A natural in the kitchen, her rouladen and spätzle became the things of legend among family and friends. She thoroughly enjoyed political debate, and so embraced her adopted nation that she studied for and became a naturalized citizen in 1994.
Hildegard enjoyed the outdoors, whether camping or skiing – and, rejecting what at the time was yet another societal barrier, embraced big game hunting so that she could spend more time outdoors and with her husband. She also loved fishing, traveling many times to Westport to outfish her family on charter adventures. She and Walt also spent countless hours trekking across the West Coast by motorhome to be with their children at a multitude of swim meets. In later years, she enjoyed frequent trips to the Washington and Oregon coasts, and driving and train excursions throughout the United States to visit her children and grandchildren.

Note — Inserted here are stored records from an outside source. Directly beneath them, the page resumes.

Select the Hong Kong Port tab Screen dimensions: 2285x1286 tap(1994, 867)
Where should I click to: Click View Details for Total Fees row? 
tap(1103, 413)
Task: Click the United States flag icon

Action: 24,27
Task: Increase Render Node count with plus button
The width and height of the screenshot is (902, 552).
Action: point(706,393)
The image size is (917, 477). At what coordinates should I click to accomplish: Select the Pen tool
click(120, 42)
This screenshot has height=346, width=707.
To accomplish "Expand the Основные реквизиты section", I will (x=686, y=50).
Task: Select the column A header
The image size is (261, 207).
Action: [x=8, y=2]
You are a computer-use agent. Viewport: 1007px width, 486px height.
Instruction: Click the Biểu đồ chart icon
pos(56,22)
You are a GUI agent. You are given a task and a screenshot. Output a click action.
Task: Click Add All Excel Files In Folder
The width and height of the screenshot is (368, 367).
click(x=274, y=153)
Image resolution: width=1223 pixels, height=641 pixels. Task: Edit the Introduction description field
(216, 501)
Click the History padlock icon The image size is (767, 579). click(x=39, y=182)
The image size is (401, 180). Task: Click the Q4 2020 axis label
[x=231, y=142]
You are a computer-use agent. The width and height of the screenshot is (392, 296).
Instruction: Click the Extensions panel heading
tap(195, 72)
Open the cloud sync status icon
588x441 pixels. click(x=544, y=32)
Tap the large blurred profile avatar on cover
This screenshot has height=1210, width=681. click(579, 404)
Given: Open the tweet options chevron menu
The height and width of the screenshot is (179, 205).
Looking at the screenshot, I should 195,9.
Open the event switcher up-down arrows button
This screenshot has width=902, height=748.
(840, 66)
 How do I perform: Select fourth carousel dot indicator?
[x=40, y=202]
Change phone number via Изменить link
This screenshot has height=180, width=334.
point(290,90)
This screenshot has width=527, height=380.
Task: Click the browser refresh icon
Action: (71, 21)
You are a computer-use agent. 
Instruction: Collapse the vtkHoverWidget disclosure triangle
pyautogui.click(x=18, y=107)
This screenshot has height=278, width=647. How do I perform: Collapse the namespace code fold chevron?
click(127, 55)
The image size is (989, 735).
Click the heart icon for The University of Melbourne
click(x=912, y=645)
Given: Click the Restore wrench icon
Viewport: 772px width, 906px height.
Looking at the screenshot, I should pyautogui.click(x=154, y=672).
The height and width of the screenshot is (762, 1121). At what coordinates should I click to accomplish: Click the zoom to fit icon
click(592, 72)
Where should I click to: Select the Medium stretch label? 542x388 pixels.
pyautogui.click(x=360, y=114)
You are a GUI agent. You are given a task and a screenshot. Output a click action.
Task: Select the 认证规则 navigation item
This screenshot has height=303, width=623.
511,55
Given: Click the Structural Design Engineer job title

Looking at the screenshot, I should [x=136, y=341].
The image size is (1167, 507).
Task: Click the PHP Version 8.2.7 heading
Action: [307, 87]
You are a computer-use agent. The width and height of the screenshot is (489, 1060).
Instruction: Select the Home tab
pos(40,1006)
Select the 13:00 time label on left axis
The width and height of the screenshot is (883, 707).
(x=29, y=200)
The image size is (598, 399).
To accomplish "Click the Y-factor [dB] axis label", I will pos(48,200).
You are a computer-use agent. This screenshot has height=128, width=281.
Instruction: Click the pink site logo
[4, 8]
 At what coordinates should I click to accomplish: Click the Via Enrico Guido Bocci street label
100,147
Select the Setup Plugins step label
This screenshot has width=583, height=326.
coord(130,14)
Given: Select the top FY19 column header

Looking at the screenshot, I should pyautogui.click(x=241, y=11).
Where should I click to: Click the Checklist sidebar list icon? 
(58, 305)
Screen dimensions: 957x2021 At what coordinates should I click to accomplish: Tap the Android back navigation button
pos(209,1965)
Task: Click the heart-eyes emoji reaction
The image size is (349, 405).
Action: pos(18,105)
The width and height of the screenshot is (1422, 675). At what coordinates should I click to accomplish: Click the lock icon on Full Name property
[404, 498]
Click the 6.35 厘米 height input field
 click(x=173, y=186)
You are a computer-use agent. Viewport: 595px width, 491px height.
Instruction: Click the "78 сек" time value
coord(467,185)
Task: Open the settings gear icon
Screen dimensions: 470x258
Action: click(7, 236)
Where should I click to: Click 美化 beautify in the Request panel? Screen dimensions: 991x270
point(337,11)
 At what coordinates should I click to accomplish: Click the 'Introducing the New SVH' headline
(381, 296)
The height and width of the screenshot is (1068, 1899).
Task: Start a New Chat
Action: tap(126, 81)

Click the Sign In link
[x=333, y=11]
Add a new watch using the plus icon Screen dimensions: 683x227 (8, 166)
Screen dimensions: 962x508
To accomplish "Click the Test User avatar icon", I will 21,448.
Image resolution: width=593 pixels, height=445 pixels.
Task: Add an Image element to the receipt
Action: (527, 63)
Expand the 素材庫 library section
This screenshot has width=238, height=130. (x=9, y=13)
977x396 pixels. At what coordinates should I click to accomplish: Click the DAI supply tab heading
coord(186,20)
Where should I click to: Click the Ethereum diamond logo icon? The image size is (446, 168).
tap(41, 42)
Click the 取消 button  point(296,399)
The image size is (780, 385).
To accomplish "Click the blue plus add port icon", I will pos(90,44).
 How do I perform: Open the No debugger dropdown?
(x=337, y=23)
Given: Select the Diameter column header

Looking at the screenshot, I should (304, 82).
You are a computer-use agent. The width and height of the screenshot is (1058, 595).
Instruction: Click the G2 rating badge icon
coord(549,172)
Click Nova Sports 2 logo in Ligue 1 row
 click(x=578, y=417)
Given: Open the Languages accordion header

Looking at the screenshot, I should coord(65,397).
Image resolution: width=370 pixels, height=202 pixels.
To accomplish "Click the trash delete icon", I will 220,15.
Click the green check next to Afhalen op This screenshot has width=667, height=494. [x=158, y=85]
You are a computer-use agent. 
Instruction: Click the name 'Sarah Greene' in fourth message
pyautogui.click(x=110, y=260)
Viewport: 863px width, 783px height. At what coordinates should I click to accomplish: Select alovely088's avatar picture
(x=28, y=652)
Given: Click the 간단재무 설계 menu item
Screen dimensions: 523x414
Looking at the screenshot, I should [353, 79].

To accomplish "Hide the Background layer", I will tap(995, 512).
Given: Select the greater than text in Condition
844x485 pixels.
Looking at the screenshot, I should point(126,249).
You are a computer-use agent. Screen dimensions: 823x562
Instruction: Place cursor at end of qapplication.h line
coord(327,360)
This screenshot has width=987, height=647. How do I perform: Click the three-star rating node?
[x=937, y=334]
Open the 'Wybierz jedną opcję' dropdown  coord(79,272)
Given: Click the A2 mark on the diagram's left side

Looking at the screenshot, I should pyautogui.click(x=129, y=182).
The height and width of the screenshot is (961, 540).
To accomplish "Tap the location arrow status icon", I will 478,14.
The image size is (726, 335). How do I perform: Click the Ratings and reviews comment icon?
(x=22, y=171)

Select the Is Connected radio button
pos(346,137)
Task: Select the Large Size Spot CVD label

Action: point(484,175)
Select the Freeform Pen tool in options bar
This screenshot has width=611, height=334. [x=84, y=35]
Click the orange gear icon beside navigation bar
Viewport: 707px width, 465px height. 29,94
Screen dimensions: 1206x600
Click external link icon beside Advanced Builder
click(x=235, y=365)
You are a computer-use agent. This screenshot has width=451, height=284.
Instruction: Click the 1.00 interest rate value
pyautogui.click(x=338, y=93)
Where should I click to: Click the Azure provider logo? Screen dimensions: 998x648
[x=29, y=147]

Despite many health challenges in later years, she lived life to the fullest. She made a final trek to her hometown in Germany in 2015, celebrating her 80th birthday and 50th wedding anniversary surrounded by family and friends who made the trip as well to celebrate, together. True to form, she danced the night away.
A Memorial Service will be held at King of King’s Lutheran Church in Renton, Washington, at 11am on Saturday, July 28, 2018. Interment will follow on a later date at Tahoma National Cemetery.